Paul Krugman, Brad DeLong and others are now calling for bigger and better stimulus in the hopes of decreasing unemployment more rapidly. Most of this is wishful thinking or, should I say, value-signaling. If you care about the poor and middle class, if you realize the irreparable harm that long periods (months, years?) of unemployment may cause, if you recognize the many unmet public sector needs we have, you would doubtless advocate more fiscal stimulus. In an equation: Good Person = Advocate of More Fiscal Stimulus.
How tiresome all this is. The political-power aggrandizement crowd meets the special interests, the economically ignorant, and the naïve value-signalers to concoct more spending schemes. Oh yes, let’s also throw in well-meaning but wrong economists.
Let us take this opportunity to think more carefully about the idea of fiscal stimulus and its connection to reducing cyclical unemployment. The argument seems to rest on a kind of “jump start” phenomenon. Spend money and recipients will spend, and the multiplier takes over. Aggregate income will rise and jobs will materialize.
There are many objections to this simple perspective that modern economists (and classical ones) have advanced. There is no need to review those in any detail here. However, they include such factors as: offsetting reductions in spending as people save more in anticipation of tax increases, decreases in future growth because of higher interest rates later, and inflation that cancels any increase in real aggregate demand. (For a new-Keynesian view of the limits of fiscal stimulus including immediate crowding out of private spending, see here.)
The argument that Hayek made in his Nobel speech severs the connection between aggregate demand and employment. While it is no doubt true that specific demands will affect employment in specific industries or sectors, it does not follow that “demand in general” is relevant outside a deflationary context.

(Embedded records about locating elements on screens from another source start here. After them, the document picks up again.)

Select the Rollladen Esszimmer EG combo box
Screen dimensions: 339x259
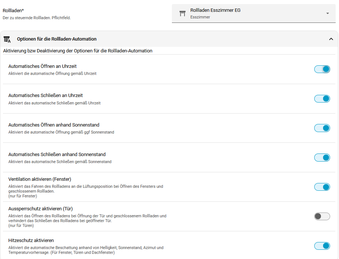pos(254,13)
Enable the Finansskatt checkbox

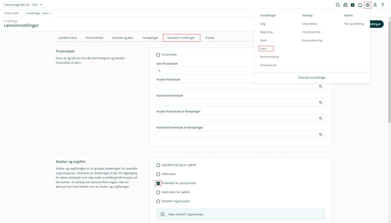coord(158,55)
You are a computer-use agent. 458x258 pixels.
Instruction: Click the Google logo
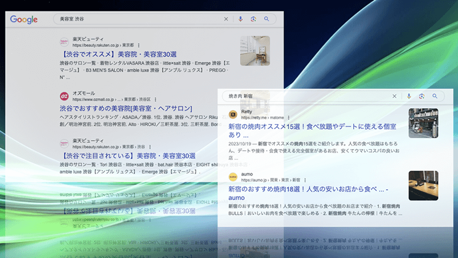[x=23, y=19]
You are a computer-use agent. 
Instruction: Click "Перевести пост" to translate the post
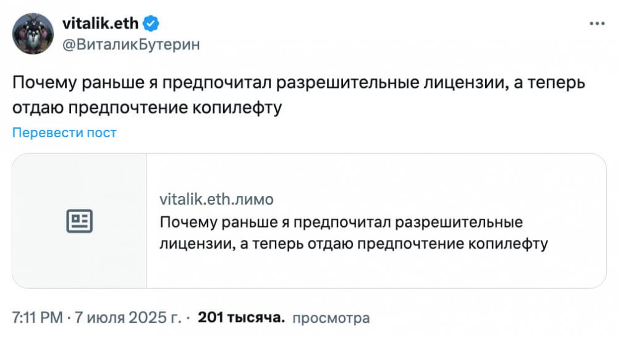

The key issue is the sustainability of demands. Suppose the government spends more on construction projects. It must bid those resources away from other industries and out of “idleness” (which can mean search activity oriented to finding otherwise-sustainable employment). What will be the result for employment of labor?
It makes little sense for suppliers and other industries affected by the increase in construction spending to increase hiring significantly if they do not believe that the particular spending patterns they observe are sustainable or if they have doubts about their sustainability. Firms will increase output mainly by utilizing existing inputs more intensively or by temporarily hiring more labor.

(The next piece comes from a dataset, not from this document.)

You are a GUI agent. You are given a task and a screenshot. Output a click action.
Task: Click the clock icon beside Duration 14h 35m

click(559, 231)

Recent employment figures lend support to this view. Employment increases have been restricted largely to the government sector or the construction industry which has been temporarily stimulated by a combination of monetary and tax-credit policy. This is not the jump start of Keynesian theory.
Continued fiscal stimulus along the same lines – say, more infrastructure construction spending – in order to produce a semblance of sustainability cannot be continued indefinitely. Deficits will continue and the cumulative debt will rise. If policy is averse to real interest-rate rises, monetization of the debt becomes the likely scenario. However, these low interest rates would ensure that the misallocations of resources and excessive risk-taking that caused our problems will not be corrected.